Data to use ::

###

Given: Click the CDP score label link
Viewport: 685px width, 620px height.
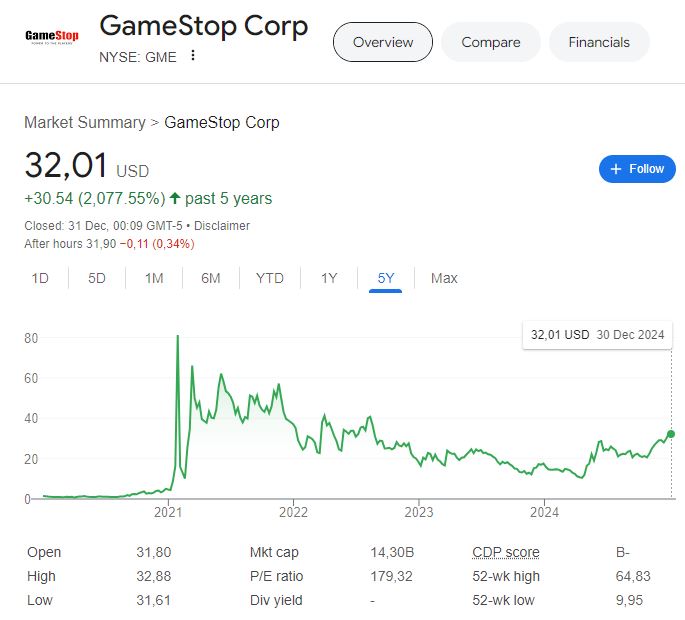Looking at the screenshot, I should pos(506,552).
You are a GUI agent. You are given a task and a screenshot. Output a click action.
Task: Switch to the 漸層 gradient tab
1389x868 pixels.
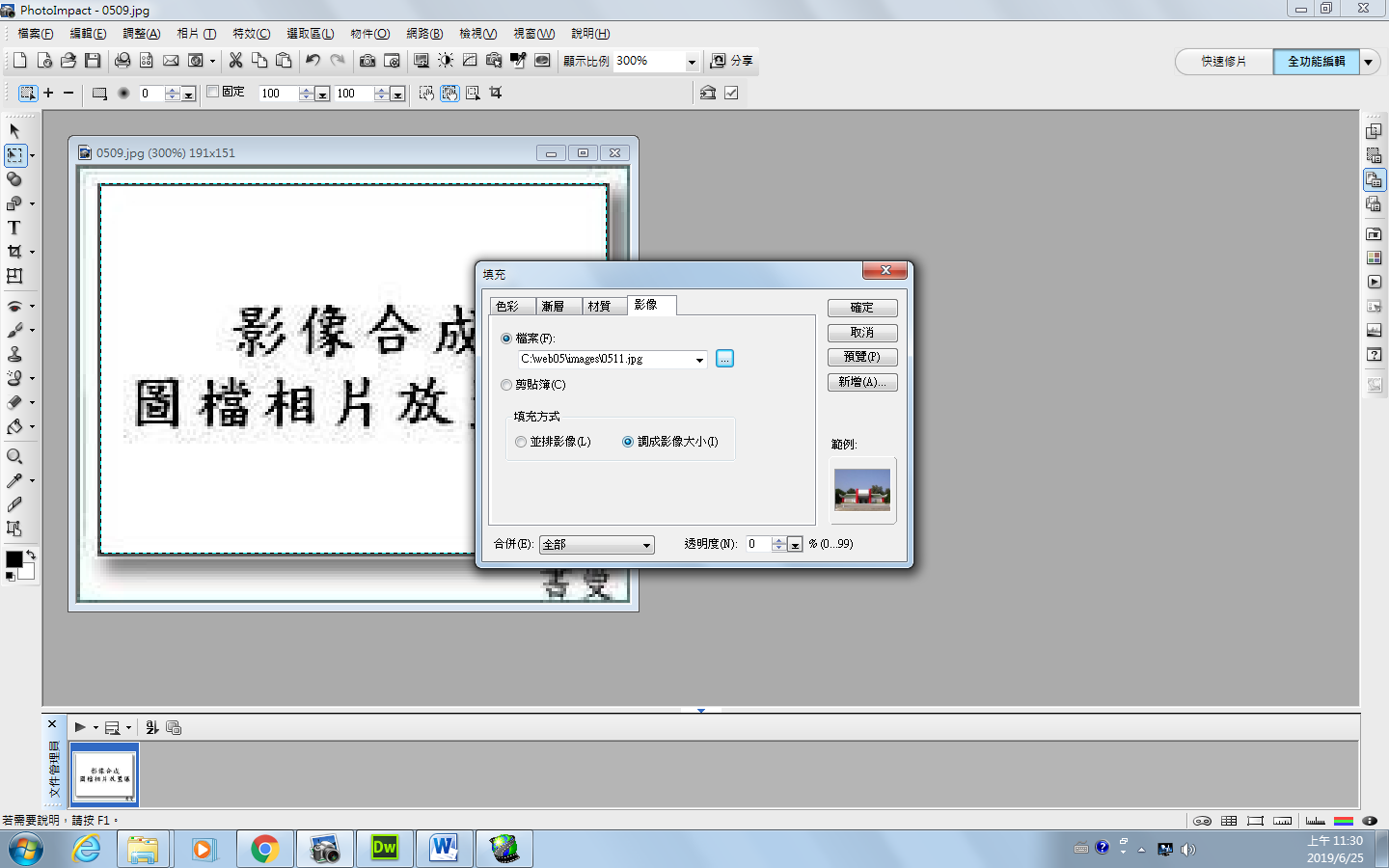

###

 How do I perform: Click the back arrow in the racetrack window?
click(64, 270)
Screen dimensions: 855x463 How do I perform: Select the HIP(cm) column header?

###

Brief :: Beginning with the line containing "Task: Switch to the 漸層 gradient tab" in the material above, copy every line exactly until you have copied the line containing "1389x868 pixels.".

Task solution ::
Task: Switch to the 漸層 gradient tab
1389x868 pixels.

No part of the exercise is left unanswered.